- **Instructions for the task**:
Each entry should be set down again verbatim, with the images omitted.
[Supplied material]
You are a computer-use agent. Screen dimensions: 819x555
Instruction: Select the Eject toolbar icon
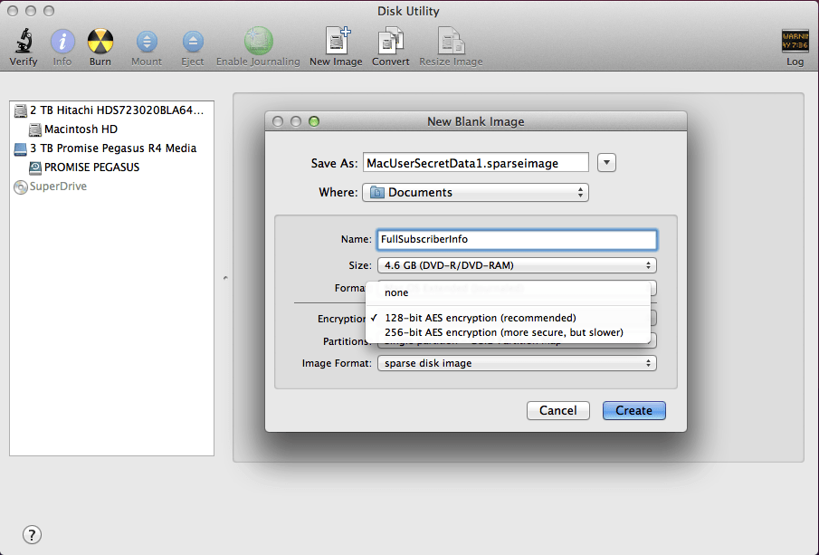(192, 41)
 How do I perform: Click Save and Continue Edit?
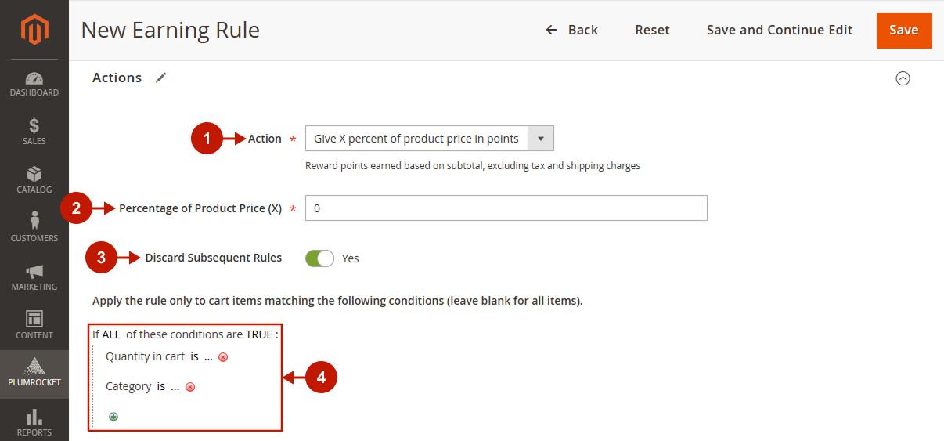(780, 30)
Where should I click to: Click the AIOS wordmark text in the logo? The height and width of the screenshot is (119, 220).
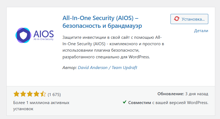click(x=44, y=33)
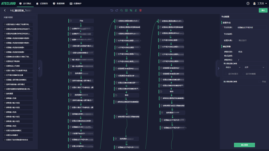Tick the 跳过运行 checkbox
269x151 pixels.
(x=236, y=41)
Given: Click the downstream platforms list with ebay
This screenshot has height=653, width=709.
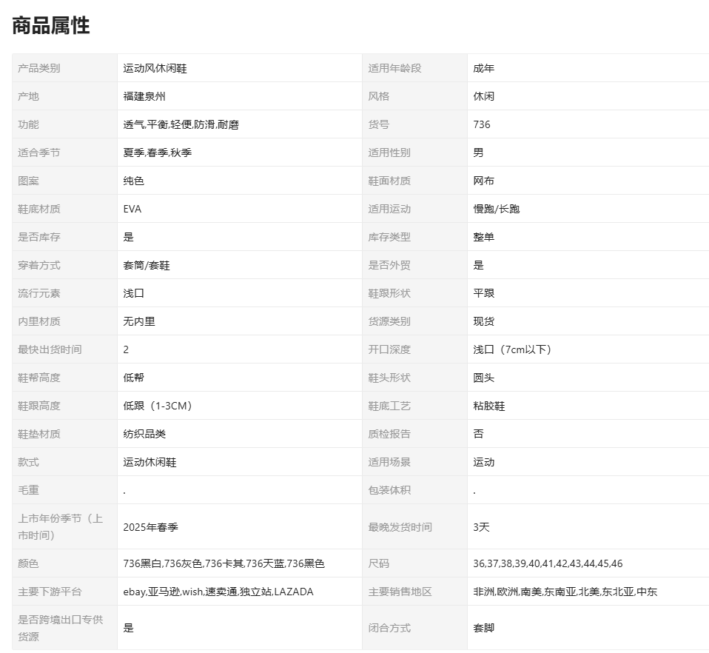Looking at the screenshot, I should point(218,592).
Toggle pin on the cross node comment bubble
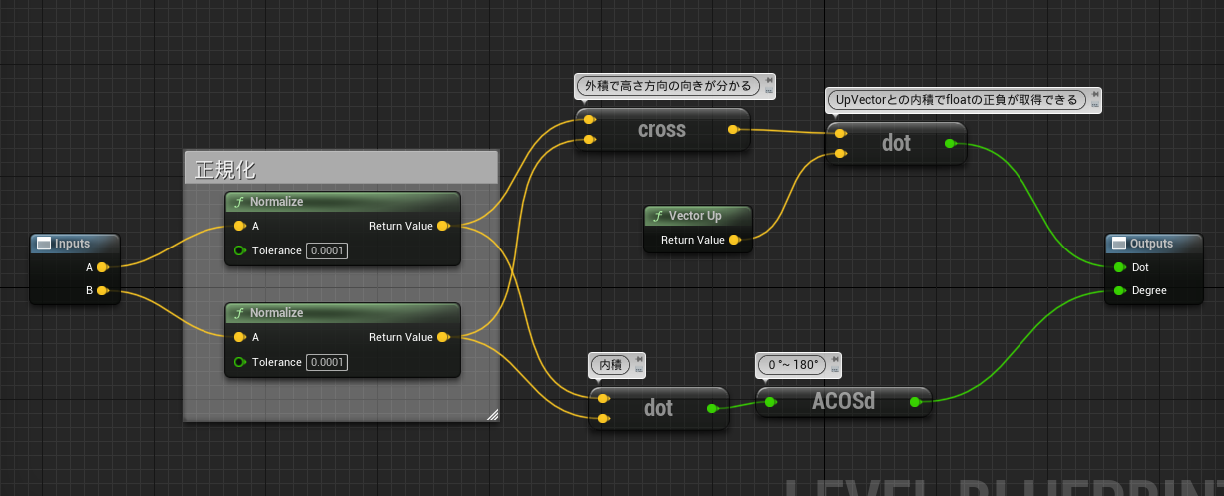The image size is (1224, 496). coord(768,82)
[/Supplied material]
- **The completed task**:
You are a computer-use agent. Screen dimensions: 819x555
Instruction: Select the Eject toolbar icon
(192, 41)
 How do I perform: Click Save and Continue Edit?
(780, 30)
Where should I click to: Click the AIOS wordmark text in the logo? The height and width of the screenshot is (119, 220).
click(x=44, y=33)
Tick the 跳过运行 checkbox
269x151 pixels.
(x=236, y=41)
Given: Click the downstream platforms list with ebay
This screenshot has height=653, width=709.
Looking at the screenshot, I should point(218,592).
Toggle pin on the cross node comment bubble
The image size is (1224, 496). coord(768,82)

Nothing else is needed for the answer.